Fluticasone propionate containing medications in asthma during pregnancy
An observational retrospective epidemiological cohort study utilising electronic health records from the United Kingdom was conducted to evaluate the risk of MCMs following first trimester exposure to inhaled FP alone and salmeterol-FP relative to non-FP containing ICS. No placebo comparator was included in this study.
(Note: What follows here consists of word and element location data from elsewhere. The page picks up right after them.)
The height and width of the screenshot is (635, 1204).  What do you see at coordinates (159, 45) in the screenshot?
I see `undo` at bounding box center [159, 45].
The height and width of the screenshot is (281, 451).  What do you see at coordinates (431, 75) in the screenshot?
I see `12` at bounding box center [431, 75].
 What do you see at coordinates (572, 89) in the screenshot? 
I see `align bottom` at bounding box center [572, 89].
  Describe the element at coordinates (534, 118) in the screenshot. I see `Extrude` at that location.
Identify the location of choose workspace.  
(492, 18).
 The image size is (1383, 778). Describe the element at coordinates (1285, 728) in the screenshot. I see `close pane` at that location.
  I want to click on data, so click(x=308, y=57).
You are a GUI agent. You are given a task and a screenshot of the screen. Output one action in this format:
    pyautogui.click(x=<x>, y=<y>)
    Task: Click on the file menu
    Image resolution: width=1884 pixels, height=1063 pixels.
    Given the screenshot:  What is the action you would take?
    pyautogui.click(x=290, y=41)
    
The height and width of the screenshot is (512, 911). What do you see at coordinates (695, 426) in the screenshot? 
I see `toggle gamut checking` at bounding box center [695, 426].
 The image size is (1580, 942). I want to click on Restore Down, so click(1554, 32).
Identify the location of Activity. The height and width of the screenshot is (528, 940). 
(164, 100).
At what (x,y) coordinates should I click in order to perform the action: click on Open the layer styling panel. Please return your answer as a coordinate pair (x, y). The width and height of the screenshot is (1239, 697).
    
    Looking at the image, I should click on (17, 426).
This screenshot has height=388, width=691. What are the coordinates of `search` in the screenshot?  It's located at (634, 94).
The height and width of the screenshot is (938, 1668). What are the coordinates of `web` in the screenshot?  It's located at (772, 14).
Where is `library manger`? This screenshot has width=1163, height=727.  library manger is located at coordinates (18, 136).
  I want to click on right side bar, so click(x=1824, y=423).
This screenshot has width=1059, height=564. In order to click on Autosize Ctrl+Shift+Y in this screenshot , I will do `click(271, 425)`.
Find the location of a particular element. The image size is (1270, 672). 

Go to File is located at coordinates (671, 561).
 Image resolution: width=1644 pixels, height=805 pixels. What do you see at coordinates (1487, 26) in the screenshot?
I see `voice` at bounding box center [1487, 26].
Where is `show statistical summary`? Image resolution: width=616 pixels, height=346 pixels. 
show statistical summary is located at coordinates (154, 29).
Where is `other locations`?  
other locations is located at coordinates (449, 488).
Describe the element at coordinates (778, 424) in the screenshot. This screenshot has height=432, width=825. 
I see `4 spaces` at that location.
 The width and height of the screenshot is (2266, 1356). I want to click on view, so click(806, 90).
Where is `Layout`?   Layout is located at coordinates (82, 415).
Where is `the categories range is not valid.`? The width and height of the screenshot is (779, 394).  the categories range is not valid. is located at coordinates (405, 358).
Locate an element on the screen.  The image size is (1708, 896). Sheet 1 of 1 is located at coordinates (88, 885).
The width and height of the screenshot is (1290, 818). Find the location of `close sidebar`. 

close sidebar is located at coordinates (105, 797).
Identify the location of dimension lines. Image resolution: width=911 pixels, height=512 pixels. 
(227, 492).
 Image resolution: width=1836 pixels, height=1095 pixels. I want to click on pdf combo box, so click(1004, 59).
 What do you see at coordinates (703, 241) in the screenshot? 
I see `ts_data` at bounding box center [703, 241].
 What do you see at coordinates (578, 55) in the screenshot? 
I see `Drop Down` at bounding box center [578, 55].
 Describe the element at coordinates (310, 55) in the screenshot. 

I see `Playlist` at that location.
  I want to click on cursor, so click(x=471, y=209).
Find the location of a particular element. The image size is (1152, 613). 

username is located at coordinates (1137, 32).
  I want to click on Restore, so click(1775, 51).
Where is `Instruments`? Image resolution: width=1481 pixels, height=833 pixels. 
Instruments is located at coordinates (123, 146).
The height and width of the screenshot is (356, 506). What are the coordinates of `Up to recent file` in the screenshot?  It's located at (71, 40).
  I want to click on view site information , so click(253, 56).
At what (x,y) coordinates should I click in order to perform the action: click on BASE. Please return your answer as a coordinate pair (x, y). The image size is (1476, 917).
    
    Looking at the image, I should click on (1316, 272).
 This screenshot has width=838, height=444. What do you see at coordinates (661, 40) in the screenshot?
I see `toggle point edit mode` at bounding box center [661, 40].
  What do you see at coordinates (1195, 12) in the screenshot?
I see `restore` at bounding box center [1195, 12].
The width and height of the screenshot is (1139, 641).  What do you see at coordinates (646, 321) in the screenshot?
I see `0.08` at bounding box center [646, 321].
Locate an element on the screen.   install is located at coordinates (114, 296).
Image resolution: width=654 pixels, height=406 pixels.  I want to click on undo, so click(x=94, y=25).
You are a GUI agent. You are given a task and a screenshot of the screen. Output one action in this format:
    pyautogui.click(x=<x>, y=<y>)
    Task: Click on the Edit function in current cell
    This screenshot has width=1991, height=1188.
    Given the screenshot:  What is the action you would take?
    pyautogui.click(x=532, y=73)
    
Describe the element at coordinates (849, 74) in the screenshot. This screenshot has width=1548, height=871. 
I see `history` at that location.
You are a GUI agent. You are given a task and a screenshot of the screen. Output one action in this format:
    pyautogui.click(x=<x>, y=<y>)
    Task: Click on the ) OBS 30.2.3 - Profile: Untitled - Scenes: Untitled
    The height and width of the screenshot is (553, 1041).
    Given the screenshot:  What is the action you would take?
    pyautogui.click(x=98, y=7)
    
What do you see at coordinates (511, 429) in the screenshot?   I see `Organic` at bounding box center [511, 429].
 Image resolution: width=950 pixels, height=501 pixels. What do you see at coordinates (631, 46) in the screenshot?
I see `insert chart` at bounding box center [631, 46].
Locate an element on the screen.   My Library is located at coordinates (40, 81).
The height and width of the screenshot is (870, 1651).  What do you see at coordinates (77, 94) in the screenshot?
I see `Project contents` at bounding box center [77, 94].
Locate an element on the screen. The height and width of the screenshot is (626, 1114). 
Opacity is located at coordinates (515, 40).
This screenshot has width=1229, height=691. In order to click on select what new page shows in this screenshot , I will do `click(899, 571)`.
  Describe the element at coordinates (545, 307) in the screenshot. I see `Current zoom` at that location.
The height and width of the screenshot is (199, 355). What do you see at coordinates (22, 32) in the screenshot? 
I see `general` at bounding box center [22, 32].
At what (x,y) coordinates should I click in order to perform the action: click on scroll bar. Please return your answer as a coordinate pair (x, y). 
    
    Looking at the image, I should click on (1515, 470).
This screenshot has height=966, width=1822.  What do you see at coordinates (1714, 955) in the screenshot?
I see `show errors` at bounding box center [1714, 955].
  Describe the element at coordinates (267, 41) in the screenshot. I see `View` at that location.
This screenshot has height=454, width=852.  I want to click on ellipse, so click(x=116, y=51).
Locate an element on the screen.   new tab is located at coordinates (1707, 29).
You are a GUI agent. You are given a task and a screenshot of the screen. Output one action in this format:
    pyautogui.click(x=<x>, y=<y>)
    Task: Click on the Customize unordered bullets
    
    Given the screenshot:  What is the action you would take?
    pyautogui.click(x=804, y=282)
Within the asthma cohort of 5362 first trimester ICS-exposed pregnancies, 131 diagnosed MCMs were identified; 1612 (30%) were exposed to FP or salmeterol-FP of which 42 diagnosed MCMs were identified. The adjusted odds ratio for MCMs diagnosed by 1 year was 1.1 (95%CI: 0.5 – 2.3) for FP exposed vs non-FP ICS exposed women with moderate asthma and 1.2 (95%CI: 0.7 – 2.0) for women with considerable to severe asthma. No difference in the risk of MCMs was identified following first trimester exposure to FP alone versus salmeterol-FP. Absolute risks of MCM across the asthma severity strata ranged from 2.0 to 2.9 per 100 FP-exposed pregnancies which is comparable to results from a study of 15,840 pregnancies unexposed to asthma therapies in the General Practice Research Database (2.8 MCM events per 100 pregnancies).